== PASSAGE PROVIDED ==
☆ ☆ ☆ ☆ ☆ ☆ ☆
CSA OrthoCarolina Sportsplex
- Interactive map of CSA OrthoCarolina Sportsplex
- Full name: CSA OrthoCarolina Sportsplex
- Location: 13301 Dorman Rd, Pineville, North Carolina
- Coordinates: 35°03′39″N 80°53′19″W﻿ / ﻿35.06078°N 80.88867°W
- Owner: Charlotte Soccer Academy
- Capacity: 750
- Field size: 80 yards x 130 yards

Construction
- Built: 2015
- Opened: 2015

Tenants
- Charlotte SA (2015–present) JWU Charlotte Wildcats (USCAA) (2016–present) Queen City FC-Charlotte (UPSL) (2021–present) Stumptown Athletic (NISA) (2019–2020)

= CSA OrthoCarolina Sportsplex =

Soccer complex in North Carolina, US

The CSA OrthoCarolina Sportsplex is a soccer complex containing two stadiums located in Pineville, North Carolina, near the South Carolina state line. The complex is owned by the Charlotte Soccer Academy and sponsored by OrthoCarolina, a regional orthopedic practice.

==About==
The four outside fields opened in 2015 with the stadium fields opening one year later. The facility is owned by the Charlotte Soccer Academy, which was formed in 2009 following the merger of the South Charlotte Soccer Association and the Charlotte Soccer Club.

In 2019 the Matthews-based National Independent Soccer Association club Stumptown Athletic announced that they would play a number of "showcase season" games at the facility.
☆ ☆ ☆ ☆ ☆ ☆ ☆
== MATERIAL PROVIDED ==
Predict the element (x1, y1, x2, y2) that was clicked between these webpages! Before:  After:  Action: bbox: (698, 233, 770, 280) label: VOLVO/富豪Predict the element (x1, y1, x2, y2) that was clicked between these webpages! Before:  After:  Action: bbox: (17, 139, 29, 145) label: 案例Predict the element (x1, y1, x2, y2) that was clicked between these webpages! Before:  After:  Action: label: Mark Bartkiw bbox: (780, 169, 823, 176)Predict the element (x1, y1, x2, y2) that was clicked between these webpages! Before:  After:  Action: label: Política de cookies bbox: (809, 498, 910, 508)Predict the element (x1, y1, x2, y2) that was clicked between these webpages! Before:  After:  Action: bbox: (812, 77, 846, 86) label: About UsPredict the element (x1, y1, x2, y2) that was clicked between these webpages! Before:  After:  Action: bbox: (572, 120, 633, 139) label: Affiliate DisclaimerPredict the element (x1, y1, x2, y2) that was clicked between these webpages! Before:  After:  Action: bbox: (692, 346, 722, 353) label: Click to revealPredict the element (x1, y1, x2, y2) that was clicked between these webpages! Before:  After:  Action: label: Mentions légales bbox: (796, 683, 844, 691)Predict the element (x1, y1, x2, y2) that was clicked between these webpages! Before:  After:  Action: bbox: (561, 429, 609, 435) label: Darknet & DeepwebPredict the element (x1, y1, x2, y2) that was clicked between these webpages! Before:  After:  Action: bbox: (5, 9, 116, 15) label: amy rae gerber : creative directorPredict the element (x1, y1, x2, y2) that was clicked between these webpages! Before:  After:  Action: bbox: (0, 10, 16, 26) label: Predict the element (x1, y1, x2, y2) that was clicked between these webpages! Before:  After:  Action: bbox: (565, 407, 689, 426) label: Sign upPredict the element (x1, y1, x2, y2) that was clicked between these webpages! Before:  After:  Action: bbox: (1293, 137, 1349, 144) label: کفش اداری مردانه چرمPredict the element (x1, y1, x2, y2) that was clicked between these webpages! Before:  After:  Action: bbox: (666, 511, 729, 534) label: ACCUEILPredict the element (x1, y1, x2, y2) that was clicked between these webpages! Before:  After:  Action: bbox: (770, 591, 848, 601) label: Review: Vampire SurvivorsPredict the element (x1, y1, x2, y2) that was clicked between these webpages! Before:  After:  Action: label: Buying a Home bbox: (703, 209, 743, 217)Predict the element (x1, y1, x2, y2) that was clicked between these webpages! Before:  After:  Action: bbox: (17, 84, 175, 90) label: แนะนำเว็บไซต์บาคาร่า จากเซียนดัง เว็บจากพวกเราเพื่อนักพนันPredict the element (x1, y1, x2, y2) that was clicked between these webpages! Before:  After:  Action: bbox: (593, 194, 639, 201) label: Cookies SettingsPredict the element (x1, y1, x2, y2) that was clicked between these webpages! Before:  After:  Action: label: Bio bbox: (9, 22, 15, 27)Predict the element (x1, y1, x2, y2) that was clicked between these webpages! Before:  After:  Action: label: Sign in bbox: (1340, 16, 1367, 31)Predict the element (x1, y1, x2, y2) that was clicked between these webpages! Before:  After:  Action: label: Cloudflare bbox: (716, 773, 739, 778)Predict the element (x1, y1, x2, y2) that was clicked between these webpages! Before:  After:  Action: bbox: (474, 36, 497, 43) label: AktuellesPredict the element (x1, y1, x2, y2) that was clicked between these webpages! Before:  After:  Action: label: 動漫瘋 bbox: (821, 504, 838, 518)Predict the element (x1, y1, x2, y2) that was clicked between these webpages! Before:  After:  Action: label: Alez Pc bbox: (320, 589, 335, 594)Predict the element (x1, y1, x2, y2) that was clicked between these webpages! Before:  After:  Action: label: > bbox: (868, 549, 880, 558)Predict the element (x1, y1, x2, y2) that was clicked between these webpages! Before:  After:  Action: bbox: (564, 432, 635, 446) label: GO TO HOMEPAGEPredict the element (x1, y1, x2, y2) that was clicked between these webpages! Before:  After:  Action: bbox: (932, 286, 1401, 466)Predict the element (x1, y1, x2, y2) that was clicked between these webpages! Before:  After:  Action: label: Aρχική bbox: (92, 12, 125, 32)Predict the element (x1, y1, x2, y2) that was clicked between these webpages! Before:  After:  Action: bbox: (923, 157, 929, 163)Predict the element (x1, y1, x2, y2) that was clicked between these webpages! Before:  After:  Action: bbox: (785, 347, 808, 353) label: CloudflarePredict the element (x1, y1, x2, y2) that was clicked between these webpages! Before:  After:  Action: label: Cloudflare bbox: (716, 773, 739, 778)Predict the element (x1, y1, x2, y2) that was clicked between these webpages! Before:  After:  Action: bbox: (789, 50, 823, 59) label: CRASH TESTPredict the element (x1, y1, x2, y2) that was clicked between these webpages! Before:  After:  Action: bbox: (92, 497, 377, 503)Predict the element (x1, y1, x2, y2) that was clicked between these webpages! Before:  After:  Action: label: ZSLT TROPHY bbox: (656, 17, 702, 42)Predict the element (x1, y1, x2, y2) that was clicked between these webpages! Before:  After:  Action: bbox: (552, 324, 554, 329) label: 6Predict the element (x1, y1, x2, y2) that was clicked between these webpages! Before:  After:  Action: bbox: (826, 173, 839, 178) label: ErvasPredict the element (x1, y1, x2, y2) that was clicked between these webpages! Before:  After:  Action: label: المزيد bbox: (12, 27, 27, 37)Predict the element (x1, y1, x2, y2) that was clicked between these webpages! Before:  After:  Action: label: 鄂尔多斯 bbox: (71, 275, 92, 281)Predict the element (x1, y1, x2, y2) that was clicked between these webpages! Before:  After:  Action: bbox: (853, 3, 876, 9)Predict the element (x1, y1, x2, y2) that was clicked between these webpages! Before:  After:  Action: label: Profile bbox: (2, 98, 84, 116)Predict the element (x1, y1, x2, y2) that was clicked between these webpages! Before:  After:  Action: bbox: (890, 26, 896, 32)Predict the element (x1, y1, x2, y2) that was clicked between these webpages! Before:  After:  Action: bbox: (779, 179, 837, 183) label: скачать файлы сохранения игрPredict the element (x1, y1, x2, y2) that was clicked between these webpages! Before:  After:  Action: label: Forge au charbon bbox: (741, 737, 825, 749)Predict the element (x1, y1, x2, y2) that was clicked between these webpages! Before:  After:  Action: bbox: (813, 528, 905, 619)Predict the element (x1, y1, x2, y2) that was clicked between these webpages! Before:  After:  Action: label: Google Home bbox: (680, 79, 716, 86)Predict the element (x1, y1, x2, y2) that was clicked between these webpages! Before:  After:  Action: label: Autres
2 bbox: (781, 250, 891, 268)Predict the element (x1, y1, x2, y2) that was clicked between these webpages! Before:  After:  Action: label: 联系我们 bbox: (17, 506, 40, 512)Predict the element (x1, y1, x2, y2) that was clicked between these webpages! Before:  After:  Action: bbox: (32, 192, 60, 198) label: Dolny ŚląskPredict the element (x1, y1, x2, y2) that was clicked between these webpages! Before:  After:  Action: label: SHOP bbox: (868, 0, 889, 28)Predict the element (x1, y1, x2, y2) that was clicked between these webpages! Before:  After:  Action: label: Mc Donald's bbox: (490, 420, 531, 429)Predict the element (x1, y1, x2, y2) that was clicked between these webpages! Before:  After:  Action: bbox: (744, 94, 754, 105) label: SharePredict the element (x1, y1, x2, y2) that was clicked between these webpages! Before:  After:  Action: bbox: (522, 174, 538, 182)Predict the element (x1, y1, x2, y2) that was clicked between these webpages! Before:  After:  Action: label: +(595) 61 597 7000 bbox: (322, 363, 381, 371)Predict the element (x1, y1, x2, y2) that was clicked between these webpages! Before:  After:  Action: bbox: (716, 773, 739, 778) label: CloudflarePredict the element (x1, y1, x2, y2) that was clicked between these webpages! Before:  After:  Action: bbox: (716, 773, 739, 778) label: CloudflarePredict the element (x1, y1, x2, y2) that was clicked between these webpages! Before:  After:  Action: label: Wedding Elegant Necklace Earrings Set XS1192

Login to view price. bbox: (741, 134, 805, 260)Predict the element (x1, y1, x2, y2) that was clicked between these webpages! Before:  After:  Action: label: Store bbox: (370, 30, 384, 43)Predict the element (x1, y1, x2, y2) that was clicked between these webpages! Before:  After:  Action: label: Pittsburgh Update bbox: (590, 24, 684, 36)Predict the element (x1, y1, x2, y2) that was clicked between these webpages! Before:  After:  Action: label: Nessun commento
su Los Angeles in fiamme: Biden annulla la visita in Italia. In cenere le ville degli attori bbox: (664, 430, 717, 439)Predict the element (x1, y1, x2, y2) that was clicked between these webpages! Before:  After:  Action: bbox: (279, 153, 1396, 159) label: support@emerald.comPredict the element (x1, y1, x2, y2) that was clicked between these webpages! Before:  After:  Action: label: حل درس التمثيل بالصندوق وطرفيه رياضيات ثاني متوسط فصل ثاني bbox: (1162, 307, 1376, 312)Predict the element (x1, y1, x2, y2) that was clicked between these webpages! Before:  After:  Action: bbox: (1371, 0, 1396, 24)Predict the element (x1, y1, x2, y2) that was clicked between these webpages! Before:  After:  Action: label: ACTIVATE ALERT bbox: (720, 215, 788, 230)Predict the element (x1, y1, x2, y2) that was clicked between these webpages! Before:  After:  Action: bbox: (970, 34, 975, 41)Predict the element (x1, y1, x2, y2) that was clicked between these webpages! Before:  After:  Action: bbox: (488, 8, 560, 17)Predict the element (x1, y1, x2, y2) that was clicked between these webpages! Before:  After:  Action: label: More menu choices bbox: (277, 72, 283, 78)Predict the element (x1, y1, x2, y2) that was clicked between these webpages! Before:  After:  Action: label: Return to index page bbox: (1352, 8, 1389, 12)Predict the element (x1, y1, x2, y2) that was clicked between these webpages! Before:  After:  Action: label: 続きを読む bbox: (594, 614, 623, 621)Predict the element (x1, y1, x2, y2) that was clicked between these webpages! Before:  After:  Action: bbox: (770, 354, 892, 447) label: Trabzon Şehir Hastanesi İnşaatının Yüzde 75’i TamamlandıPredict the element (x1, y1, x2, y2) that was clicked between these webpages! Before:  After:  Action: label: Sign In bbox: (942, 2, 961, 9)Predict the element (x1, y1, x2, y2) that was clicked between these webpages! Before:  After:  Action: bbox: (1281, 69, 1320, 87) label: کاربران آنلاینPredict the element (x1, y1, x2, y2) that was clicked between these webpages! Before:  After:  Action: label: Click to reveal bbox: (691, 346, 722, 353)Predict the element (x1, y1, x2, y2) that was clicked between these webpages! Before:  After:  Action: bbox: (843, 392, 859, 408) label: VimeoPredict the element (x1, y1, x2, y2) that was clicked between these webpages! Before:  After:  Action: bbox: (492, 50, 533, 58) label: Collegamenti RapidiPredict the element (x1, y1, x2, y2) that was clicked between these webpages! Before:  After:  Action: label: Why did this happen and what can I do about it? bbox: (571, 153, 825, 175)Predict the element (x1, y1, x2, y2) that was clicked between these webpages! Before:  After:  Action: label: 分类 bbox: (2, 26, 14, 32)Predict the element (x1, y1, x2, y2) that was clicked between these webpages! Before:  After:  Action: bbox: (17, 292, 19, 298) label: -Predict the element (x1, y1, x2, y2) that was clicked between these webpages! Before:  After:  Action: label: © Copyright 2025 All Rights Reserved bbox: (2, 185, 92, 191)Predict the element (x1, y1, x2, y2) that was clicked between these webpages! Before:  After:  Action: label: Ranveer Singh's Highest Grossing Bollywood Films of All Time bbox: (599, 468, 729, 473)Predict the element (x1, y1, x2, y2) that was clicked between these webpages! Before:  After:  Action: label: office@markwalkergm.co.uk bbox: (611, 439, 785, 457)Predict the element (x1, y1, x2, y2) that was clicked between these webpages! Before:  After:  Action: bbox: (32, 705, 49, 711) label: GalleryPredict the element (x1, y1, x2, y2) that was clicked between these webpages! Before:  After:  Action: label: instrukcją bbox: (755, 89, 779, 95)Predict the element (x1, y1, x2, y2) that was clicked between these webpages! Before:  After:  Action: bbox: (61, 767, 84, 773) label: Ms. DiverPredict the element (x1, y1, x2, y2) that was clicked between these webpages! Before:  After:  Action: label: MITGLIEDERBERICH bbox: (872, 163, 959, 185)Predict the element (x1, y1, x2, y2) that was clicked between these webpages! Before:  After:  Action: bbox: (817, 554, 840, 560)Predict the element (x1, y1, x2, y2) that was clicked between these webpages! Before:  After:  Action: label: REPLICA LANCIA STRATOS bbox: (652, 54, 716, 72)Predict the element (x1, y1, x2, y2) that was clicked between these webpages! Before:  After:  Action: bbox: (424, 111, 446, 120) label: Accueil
☆ ☆ ☆ ☆ ☆ ☆ ☆
== EXPLORE THE MATERIAL ==
1. According to the sportsplex article, what kind of organization is OrthoCarolina?
2. In the sportsplex article, take the part that opens with the words containing "Soccer complex in" and closes with "Charlotte Soccer Club.", and write it out again, swapping "Charlotte Soccer Academy" for "CSA".
3. Translate this sentence from the sportsplex article into Spanish: "The four outside fields opened in 2015 with the stadium fields opening one year later."
None of the data above is needed here.

== ANSWERS BY ITEM ==
1. OrthoCarolina is a regional orthopedic practice.

2.
Soccer complex in North Carolina, US

The CSA OrthoCarolina Sportsplex is a soccer complex containing two stadiums located in Pineville, North Carolina, near the South Carolina state line. The complex is owned by the CSA and sponsored by OrthoCarolina, a regional orthopedic practice.

==About==
The four outside fields opened in 2015 with the stadium fields opening one year later. The facility is owned by the CSA, which was formed in 2009 following the merger of the South Charlotte Soccer Association and the Charlotte Soccer Club.

3. Los cuatro campos exteriores se inauguraron en 2015 y los campos del estadio se abrieron un año después.